Will the student community continue to exist remain after the programme? Is there organised alumni life?
It’s basically up to them to keep in touch, but the university also organises alumni events. I think that we will always have a responsibility at the MBA level in keeping together. We had an alumni series where each session was based on a different theme and we selected the participants from the alumni. Someone who has actually worked in the field talked about it. We also work with the SEED Executive School on the Executive MBA programme. Our joint MBA programme is also the pinnacle of this professional cooperation. They also have a very good series of events that reach out to executives who are in and who graduated from the programme.

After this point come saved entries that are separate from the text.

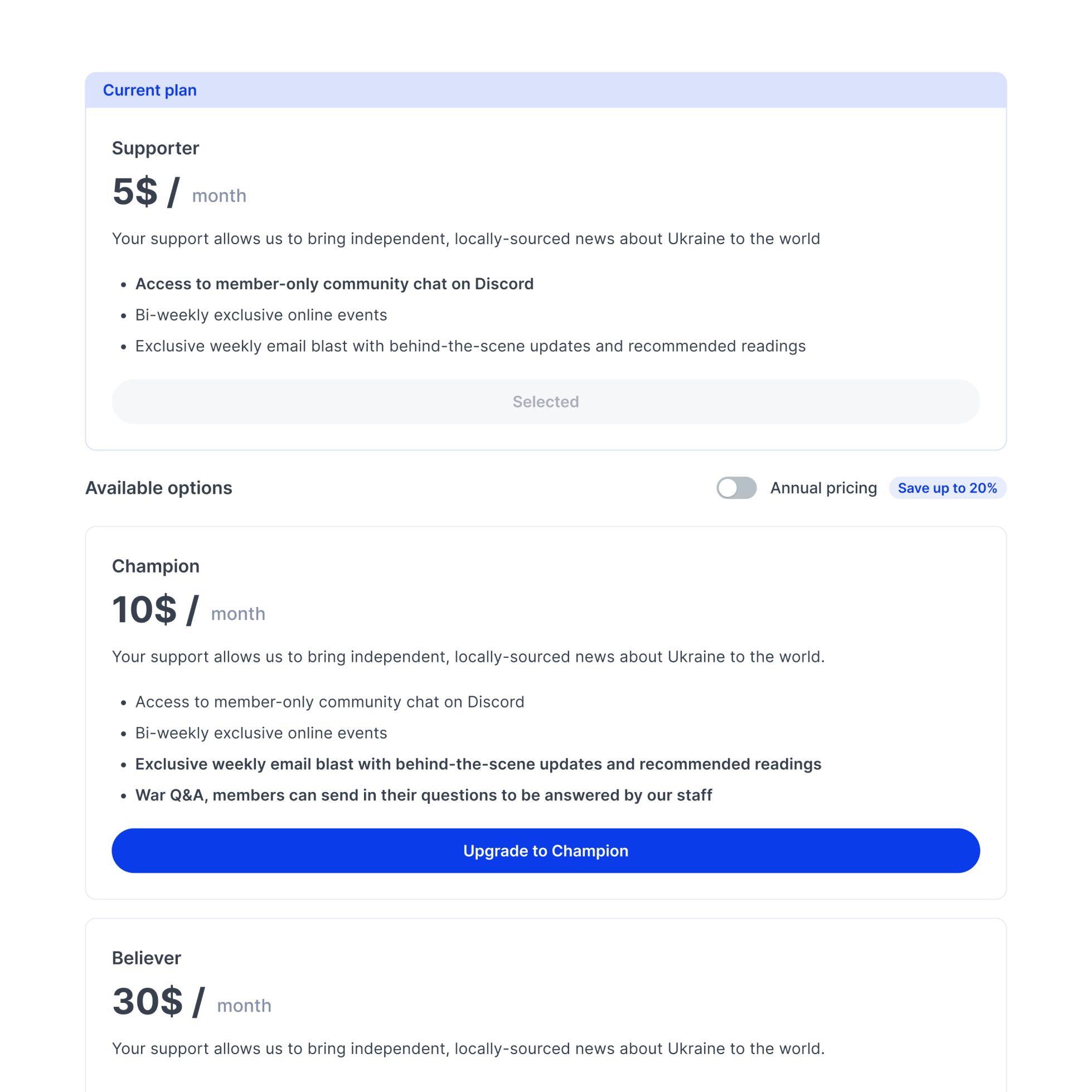
Task: Select the Supporter plan title
Action: [156, 148]
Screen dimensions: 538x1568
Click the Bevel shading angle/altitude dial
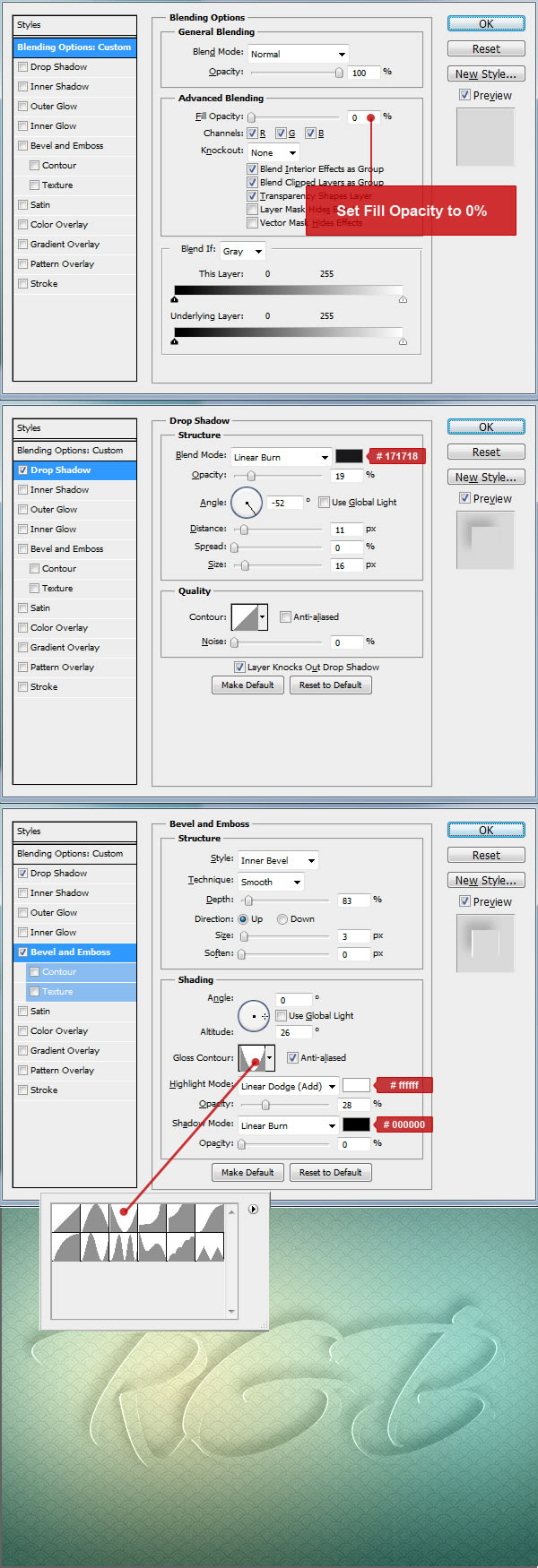(253, 1016)
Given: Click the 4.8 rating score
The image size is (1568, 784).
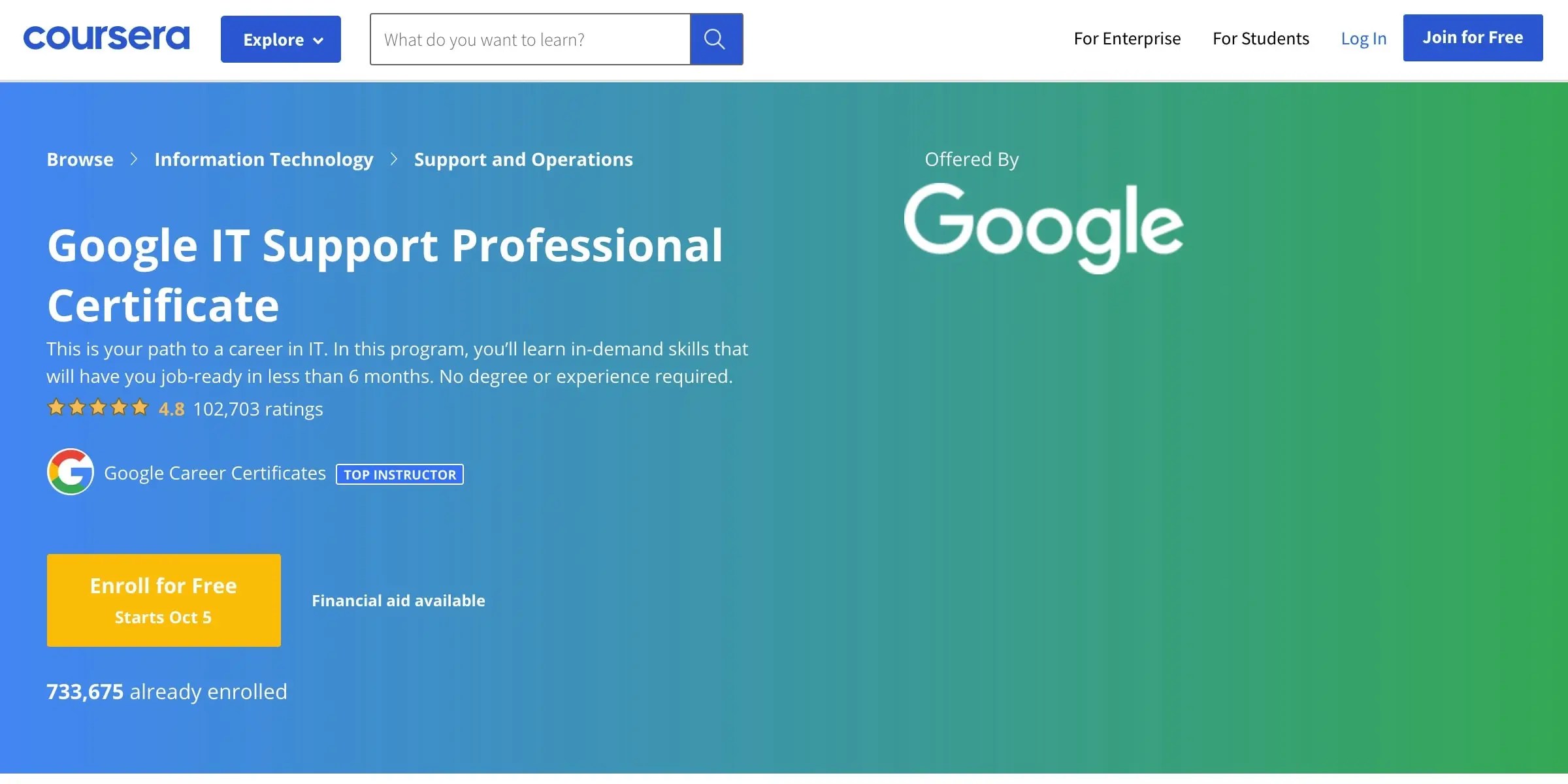Looking at the screenshot, I should pyautogui.click(x=171, y=408).
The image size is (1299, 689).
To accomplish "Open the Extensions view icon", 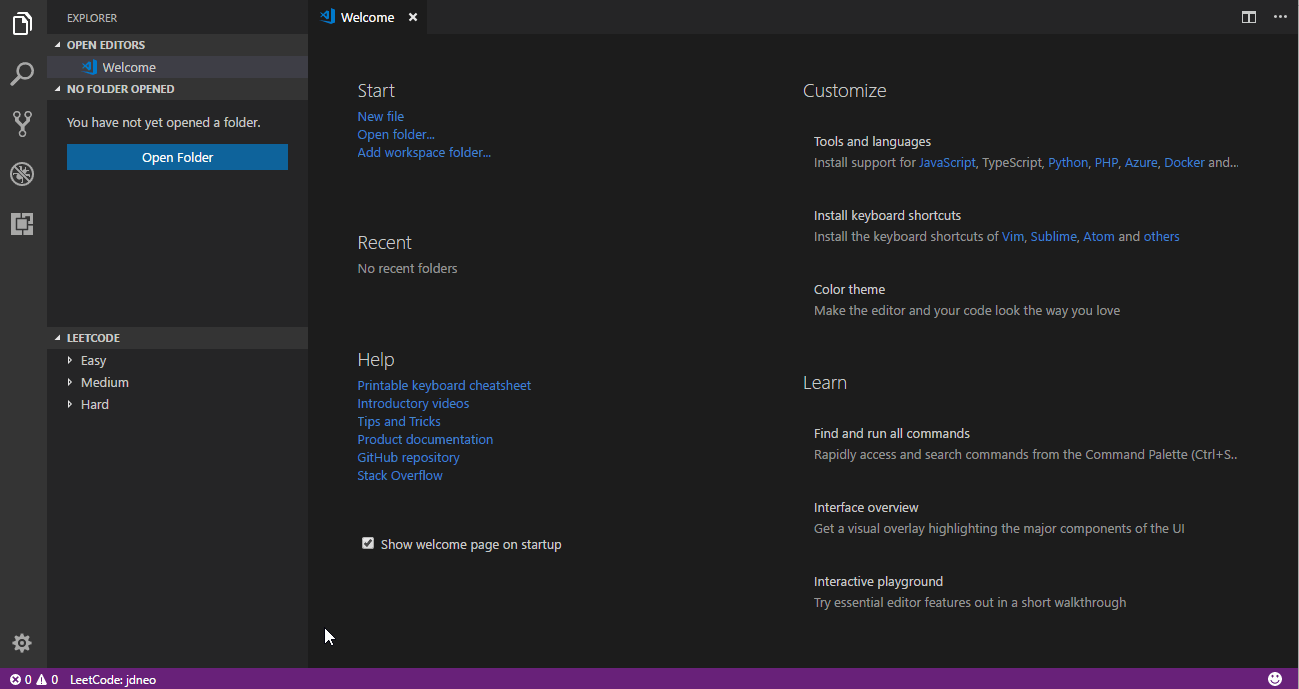I will pos(22,224).
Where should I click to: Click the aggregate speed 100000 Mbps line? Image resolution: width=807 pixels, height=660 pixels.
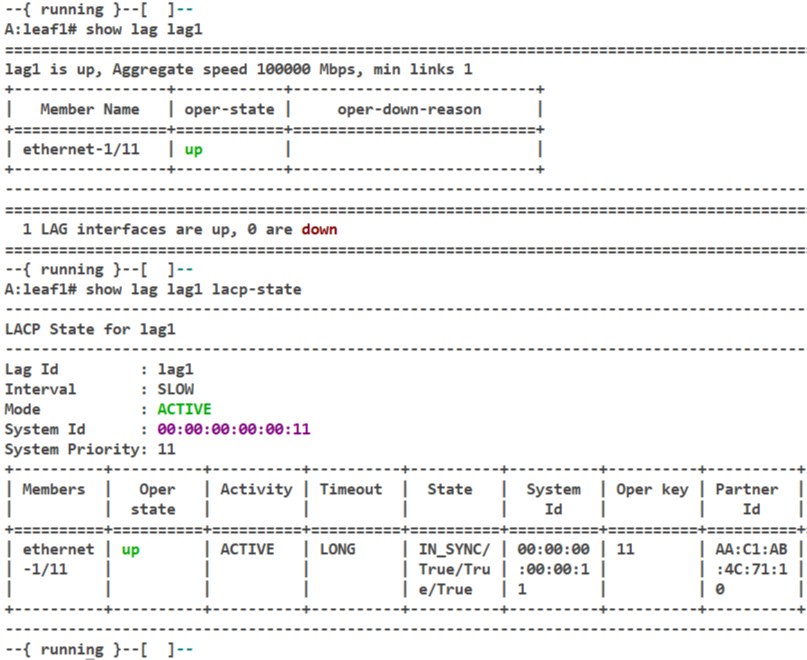pos(239,69)
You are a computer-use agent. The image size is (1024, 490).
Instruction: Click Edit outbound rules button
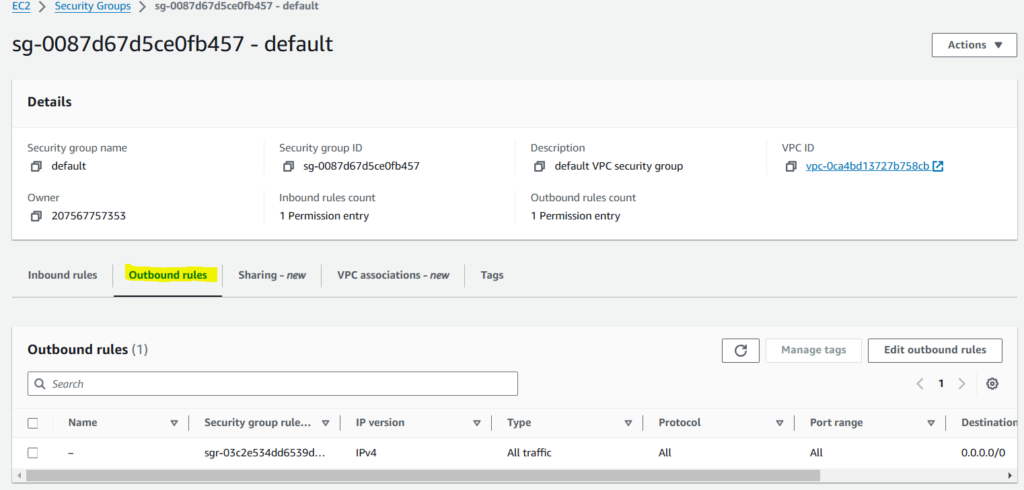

After your position as Dean, you became Vice President of International Relations at Corvinus in 2022. In recent years, the university has gained several prestigious international accreditations, and the Executive MBA programme has three, making it the only triple crown EMBA in Hungary. Why are these accreditations important?
An accreditation gives you two important things. On the one hand, the programme, the institution will have international recognition. On the other hand, accreditation makes you part of the community. So international good practices are not only embraced to comply with the regulations, but they also emanate from the professional community. We have very good relations with other universities that also offer high-quality MBA programmes. Everybody is developing their programme, and we have a lot of similar problems, and similar challenges – we can discuss them with each other. It is a great opportunity to be part of such international communities.
Accreditation also means international quality assurance. From the university side, this can bring great visibility. For example, there are rankings that will only feature you if you are accredited, or there are certain things you can only do as an accredited institution. So it’s a bit like a club membership, which allows us to work with high quality universities like Maastricht University.
We have two MBA-only accreditations. The AMBA accreditation applies to both our MBA programmes and will be renewed this year. We haven’t got the results yet, but I’m very optimistic, the process has gone well so far. We have a specific EFMD accreditation for the Executive MBA programme, which we renewed last year. It is important to know that we are the only university in Hungary with international accreditations for the MBA programme.